**Exercise details**
Images within the entries are to be omitted; the remainder must be reproduced exactly.

Top of Exercise data

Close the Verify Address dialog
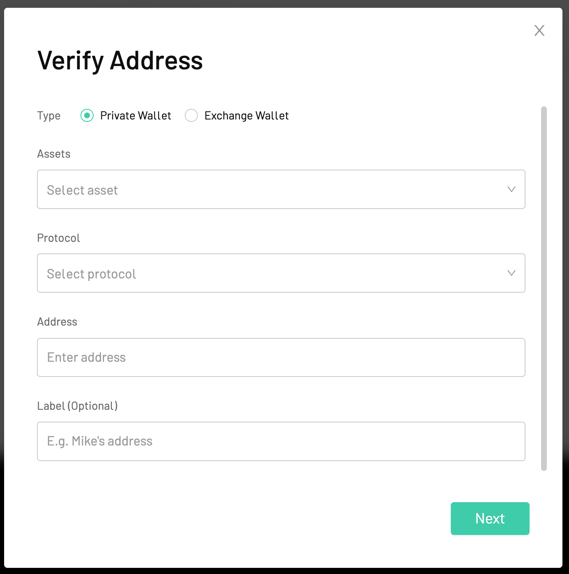 (539, 30)
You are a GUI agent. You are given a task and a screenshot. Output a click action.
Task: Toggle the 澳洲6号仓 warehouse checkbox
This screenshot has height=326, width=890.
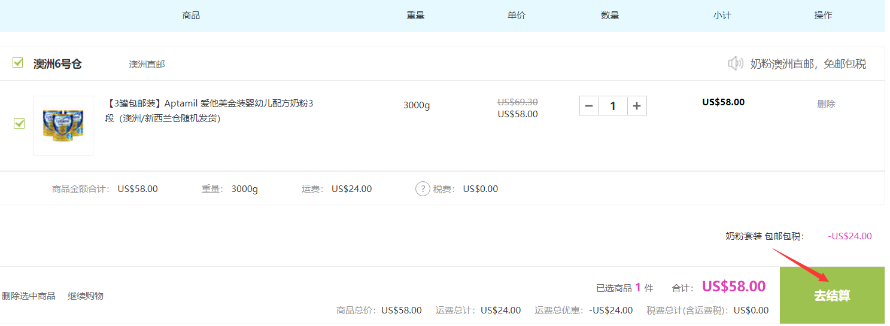pos(18,63)
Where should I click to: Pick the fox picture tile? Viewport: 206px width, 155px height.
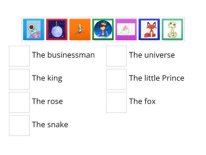pyautogui.click(x=149, y=29)
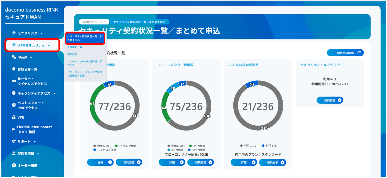Toggle 6ヶ月保管 legend in フローコレクター chart
Image resolution: width=387 pixels, height=178 pixels.
(x=175, y=150)
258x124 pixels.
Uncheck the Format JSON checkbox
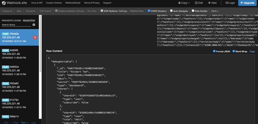[214, 51]
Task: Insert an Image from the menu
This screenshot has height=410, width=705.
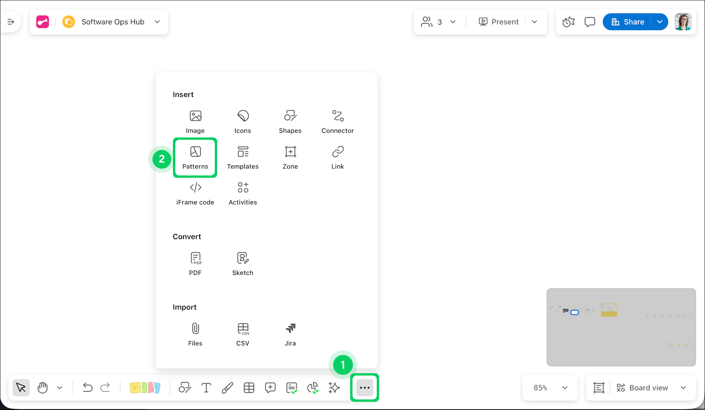Action: (195, 121)
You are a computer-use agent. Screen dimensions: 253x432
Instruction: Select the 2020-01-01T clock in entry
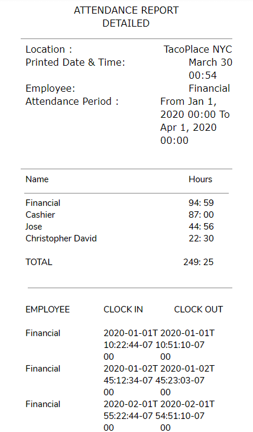click(131, 345)
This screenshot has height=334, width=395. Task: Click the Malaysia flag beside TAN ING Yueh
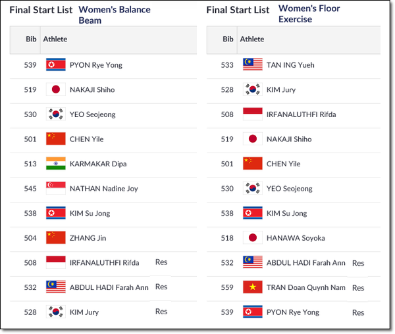pos(253,64)

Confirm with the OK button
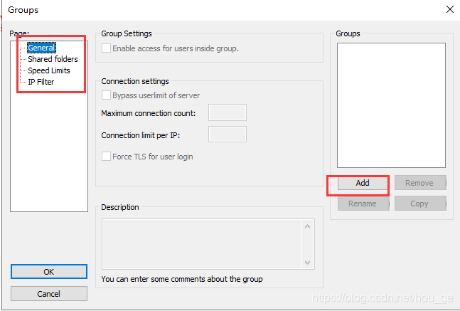tap(49, 272)
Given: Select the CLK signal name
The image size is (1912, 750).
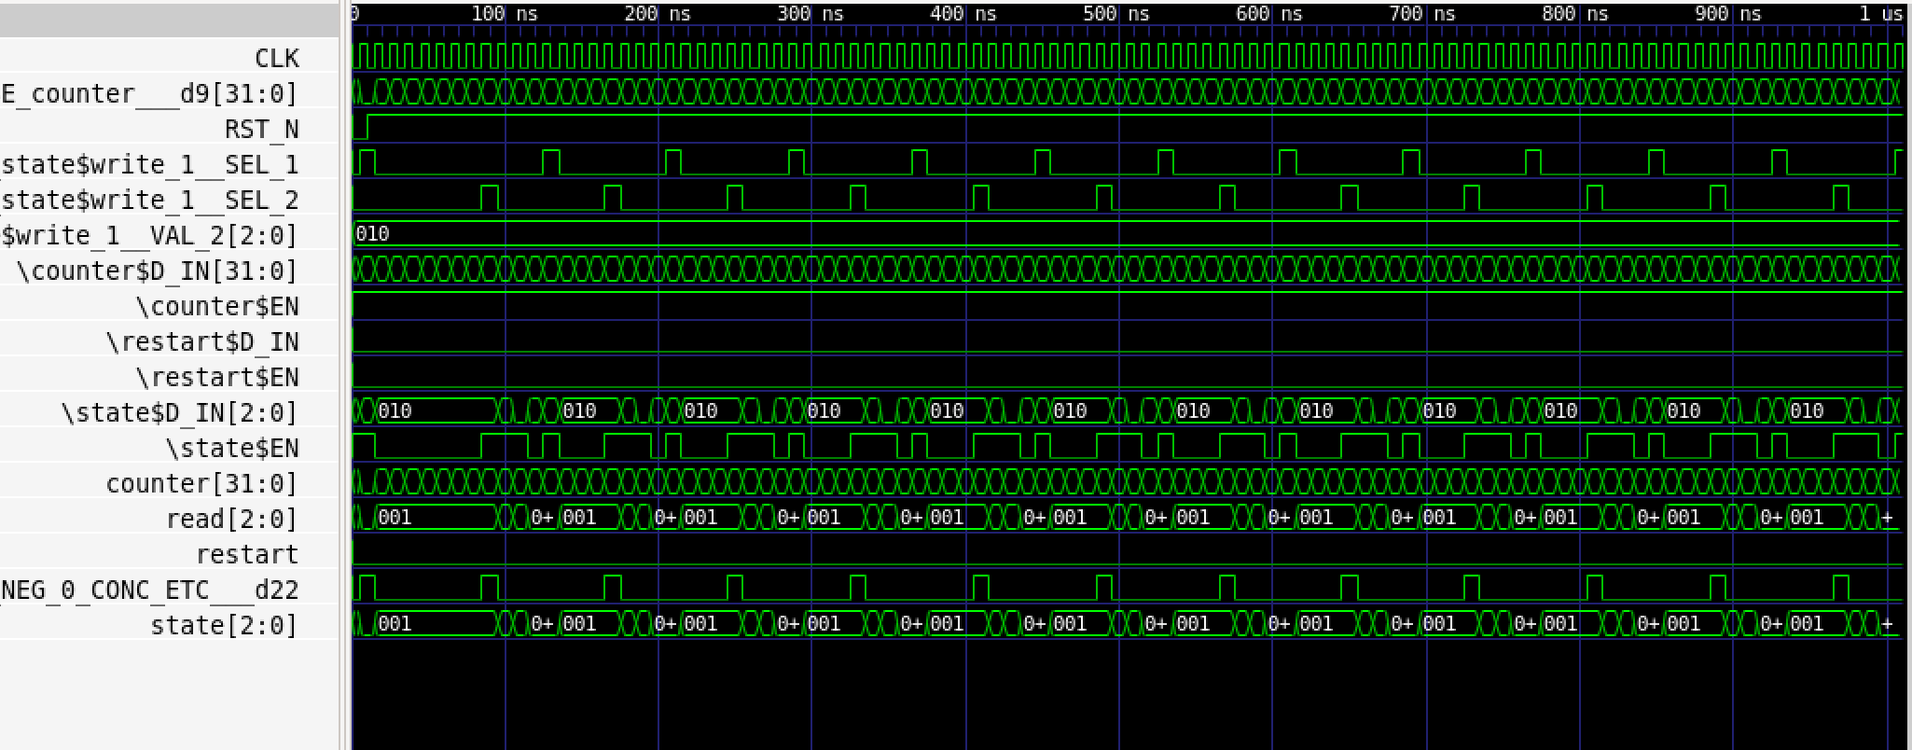Looking at the screenshot, I should [x=276, y=59].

Bottom of Exercise data

**Answer section**
Close the Verify Address dialog
 (539, 30)
You are a GUI agent. You are given a task and a screenshot. Output a click action.
Task: Toggle the 澳洲6号仓 warehouse checkbox
This screenshot has height=326, width=890.
pos(18,63)
Where should I click to: Pick the fox picture tile? Viewport: 206px width, 155px height.
pyautogui.click(x=149, y=29)
Toggle 6ヶ月保管 legend in フローコレクター chart
Image resolution: width=387 pixels, height=178 pixels.
(x=175, y=150)
258x124 pixels.
Uncheck the Format JSON checkbox
[214, 51]
Task: Insert an Image from the menu
This screenshot has height=410, width=705.
Action: (195, 121)
You are a computer-use agent. Screen dimensions: 253x432
Instruction: Select the 2020-01-01T clock in entry
click(131, 345)
This screenshot has height=334, width=395. Task: Click the Malaysia flag beside TAN ING Yueh
pos(253,64)

Confirm with the OK button
tap(49, 272)
Given: Select the CLK signal name
The image size is (1912, 750).
Looking at the screenshot, I should [x=276, y=59].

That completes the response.